Melanie Andrews on growing up with the School of London artists

From left, The School of London artists: Tim Behrens, Lucian Freud, Francis Bacon, Frank Auerbach and Michael Andrews
From left, The School of London artists: Tim Behrens, Lucian Freud, Francis Bacon, Frank Auerbach and Michael Andrews Credit: John Deakin / Getty

Melanie Andrews, the daughter of artist, Michael Andrews, recalls spending her childhood with Freud, Bacon and Auerbach in this interview with the Telegraph Magazine. 

This picture was taken in 1963, before  I was born, by the photographer John Deakin. He had the devil of a time trying to herd the School of London artists all together – it took three or four attempts to get them to [the restaurant] Wheeler’s, in Soho.

If you look closely at the picture, you’ll see that the glasses are empty and the cork is still in the bottle – so it’s completely posed. I am an only child and was a nightmare for babysitters. Mum and Dad took me wherever they went, and told me to behave. So at the age of four I’d often be eating at Wheeler’s with all the artists, and when I’d had enough I’d just climb under the table and go to sleep.

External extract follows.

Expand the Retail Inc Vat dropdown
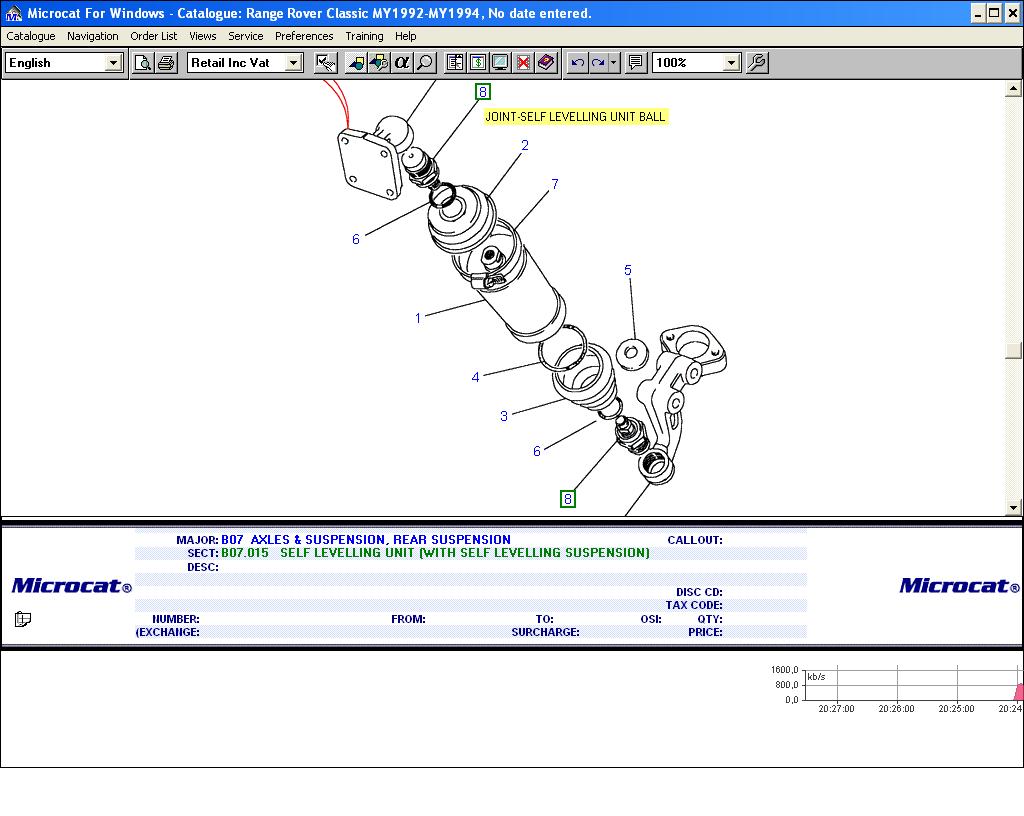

If you look closely at the picture, you’ll see that the glasses are empty and the cork is still in the bottle – so it’s completely posed

Wheeler’s was jokingly known to them as ‘the fish and chip shop’. They used to go  there a lot, and then on to the Colony Rooms afterwards. They became friends with all the Wheeler’s staff – there was John the barman, and Henry the doorman, who used to give them gambling tips. He’d hiss in their ears things like, ‘Lollipop will take a lot of licking…’

Lucian and Francis probably bet on his tips, I don’t think my dad did. They were a gang. Tim Behrens and Dad were at the Slade together, and I remember that my dad loved and admired Francis. Mum and Dad met at a party thrown by Lucian in the 1950s; he used to come round for supper a lot.

I would often save the best bit of food till last – I’d eat my vegetables and leave a choice piece of steak on the side of my plate – and suddenly Lucian’s fork would loom and my meat would disappear into his mouth. He’d say, I thought you didn’t want it. That was Lucian. He’d also come to us for Christmas Day – it became a tradition.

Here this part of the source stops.